なんだ、同じことを別の角度から攻めていたんだ。そうだったのか。
一方で、この日本で求められている経済政策を深めていると、どうしても資本主義の枠内で考えていてはダメだと感じる。だって、利潤の獲得を最優先する資本主義の原理がのさばっているから、これだけ不安定雇用が拡大し、コロナに弱い社会がつくられ、気候変動の問題も生まれている。資本主義の原理にメスを入れることを頭に置いて経済政策をつくらないと、現実の問題を解決できないわけである。だから、求められる経済政策も、「これは資本主義の枠内の政策ですよ」というのでは、ある種の人には安心感を与えるかもしれないが、現実には通用しないのだ。

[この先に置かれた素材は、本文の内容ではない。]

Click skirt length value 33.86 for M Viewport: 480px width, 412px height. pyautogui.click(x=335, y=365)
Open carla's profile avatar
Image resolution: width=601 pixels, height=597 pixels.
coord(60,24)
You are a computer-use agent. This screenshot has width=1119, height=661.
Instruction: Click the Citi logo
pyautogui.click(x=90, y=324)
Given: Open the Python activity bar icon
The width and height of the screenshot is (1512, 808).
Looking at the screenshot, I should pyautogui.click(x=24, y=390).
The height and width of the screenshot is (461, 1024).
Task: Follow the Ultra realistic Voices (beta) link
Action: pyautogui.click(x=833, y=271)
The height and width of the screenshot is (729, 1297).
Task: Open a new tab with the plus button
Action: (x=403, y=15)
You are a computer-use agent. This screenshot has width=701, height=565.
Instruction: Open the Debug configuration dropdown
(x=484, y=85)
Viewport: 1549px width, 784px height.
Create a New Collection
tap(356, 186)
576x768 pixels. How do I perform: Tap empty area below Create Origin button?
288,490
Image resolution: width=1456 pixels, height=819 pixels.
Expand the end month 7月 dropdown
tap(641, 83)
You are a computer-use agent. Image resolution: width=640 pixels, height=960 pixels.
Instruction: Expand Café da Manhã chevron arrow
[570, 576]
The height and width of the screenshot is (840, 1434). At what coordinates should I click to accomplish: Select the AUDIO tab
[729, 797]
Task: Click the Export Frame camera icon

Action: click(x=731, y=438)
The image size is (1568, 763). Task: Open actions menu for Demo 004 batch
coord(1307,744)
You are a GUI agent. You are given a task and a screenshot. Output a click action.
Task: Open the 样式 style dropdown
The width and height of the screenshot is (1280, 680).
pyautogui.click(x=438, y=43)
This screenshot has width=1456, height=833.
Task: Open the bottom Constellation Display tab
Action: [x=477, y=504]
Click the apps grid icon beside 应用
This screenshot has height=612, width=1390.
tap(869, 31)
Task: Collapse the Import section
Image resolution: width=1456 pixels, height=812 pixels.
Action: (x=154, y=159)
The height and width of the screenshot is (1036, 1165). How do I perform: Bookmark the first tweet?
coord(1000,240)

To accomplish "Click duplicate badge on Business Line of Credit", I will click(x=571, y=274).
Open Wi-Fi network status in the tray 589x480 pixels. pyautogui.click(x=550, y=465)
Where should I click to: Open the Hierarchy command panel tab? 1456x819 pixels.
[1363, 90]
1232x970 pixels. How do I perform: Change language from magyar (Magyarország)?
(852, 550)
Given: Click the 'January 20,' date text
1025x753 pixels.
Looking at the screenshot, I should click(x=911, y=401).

他方で、社会主義のありようという問題を深めていると、生産手段の社会的所有という視点だけで社会主義を捉えているのではダメだと感じる。現在、どうがんばってみても、工場や社屋を国営にとか、労働者所有にせよとか言っても、あまりに現実味に欠ける。しかし、企業に社会的責任を果たさせるという合意は現在でもあって、それがSDGsなどとして結実している。それをどの方向に進めれば社会主義と同じ方向に向かうのかを提起できれば、現実味のある社会主義論ということになる。つまり、現在の生産力の下でも、人びとが経済の運営に参加する道を拡大する道筋を提起できれば、それは社会主義につながっていくものだ。
と、抽象的な議論で申し訳ないが、この二つの本が出ることによって、議論が巻き起こってくることを期待したい。もう少し待ってくださいね。